Wind River Writers Read Poetry with Non-Indians

Aug 15th, 2007 | By | Category: 19-1: Tribal College Students Today, Tribal College News

L'DAWN OLSEN

PERSONAL POETRY. L'Dawn Olsen organized the poetry reading, saying "Our voices are never heard outside the insulated reservation community." Photo by Sara Wiles.

Wind River Tribal College sponsored its first open reading of poetry, fiction, and non-fiction in the reservation border town of Lander, WY, last May. The event at the Open Door Café featured readings by 6 people from the local community and 15 students and faculty from the college, which is located 30 miles away in Ethete, WY.

The event was inspired by writing instructor L’Dawn Olsen (Shoshone). “Rarely are personal stories told within Native communities, and voices are never heard outside the insulated reservation community,” she says.

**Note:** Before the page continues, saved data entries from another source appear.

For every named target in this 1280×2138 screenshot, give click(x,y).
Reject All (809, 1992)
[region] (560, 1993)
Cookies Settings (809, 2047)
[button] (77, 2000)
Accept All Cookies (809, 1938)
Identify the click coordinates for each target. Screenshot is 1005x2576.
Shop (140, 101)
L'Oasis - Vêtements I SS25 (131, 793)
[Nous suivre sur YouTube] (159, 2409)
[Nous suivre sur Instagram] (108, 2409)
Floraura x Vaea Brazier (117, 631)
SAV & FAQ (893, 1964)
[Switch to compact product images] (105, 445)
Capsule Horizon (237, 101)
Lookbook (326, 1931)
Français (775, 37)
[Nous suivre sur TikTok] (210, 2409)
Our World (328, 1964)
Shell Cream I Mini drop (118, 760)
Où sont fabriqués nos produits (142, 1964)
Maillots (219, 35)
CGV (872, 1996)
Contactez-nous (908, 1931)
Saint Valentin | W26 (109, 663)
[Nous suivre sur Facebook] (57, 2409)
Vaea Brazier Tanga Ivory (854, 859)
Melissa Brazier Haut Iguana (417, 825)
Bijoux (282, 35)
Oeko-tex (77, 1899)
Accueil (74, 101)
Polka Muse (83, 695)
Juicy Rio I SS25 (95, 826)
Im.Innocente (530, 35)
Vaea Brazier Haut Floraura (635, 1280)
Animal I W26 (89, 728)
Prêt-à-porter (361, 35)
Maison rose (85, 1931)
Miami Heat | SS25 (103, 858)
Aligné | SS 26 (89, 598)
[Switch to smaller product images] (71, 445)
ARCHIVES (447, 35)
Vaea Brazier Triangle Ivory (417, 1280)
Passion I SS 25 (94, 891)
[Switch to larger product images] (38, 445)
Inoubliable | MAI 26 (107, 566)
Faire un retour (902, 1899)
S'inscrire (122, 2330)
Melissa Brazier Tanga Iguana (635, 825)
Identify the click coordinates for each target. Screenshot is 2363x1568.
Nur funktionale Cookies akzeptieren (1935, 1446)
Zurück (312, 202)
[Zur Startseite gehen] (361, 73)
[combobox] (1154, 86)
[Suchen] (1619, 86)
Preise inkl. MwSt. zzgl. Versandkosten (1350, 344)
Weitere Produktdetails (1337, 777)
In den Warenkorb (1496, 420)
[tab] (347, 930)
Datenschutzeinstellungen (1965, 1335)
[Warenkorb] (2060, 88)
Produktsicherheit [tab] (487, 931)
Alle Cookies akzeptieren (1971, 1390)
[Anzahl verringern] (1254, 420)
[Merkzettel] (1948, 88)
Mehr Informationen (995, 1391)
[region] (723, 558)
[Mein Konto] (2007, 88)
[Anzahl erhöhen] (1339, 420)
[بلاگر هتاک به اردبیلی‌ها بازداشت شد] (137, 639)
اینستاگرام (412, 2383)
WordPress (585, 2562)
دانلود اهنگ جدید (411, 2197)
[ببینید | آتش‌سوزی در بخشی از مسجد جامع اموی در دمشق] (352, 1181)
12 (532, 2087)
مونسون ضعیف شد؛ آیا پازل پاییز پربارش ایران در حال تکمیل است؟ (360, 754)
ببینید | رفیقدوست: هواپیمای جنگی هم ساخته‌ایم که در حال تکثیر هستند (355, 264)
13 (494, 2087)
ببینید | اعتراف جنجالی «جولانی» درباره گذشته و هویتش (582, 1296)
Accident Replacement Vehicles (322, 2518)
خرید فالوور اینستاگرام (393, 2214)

Speaking to a standing-room-only crowd, student Jean Harris (Shoshone) said that before she attended the tribal college, the only times her educators ever mentioned Indians were at the Boston Tea Party, as guides — like Sacagawea, and as “savage, war-mongers scalping innocent whites.”

She explained that she believed these “…lies and perpetuated them with self-hate and snobbery.” But after reading David Stannard’s American Holocaust and a long internal struggle, she says, “I am proud that I am American Indian and that the true accounts of the history of my Native people are finally being told.”

Ending her piece with a quote by Elie Wiesel, Nobel Peace prize winner and survivor of the Jewish Holocaust, her dark eyes looked directly at the audience, “The danger lies in forgetting. Forgetting, however, will not affect only the dead. Should it triumph, the ashes of yesterday will cover our hopes for tomorrow.”

Jean Yellowbear (Arapaho) read a story about her mother dying when she was four and her early days at St. Stephen’s boarding school.

Glenda Washakie (Arapaho) had a lighter theme, speaking of the love in the extended family of Indian tradition.

Hetty Brown (Arapaho) says, “I was soooo scared to get up there and read. I’m glad it’s over, and I’m glad I did it.” April Guina (Shoshone/Arapaho) calls her short story her “baby” because of the labor that went into creating it. Ronnie Moss (Cheyenne/ Arapaho), who read his poems in a rap beat, says, “It was a real opportunity.”

The response from both Indian and the local community has been favorable. The local public television station wants to broadcast a story about the next reading. Although the students were initially terrified to tell their deeply personal stories, they found the experience “gave them a dose of power,” Olsen says. She hopes to make the readings a bi-annual event.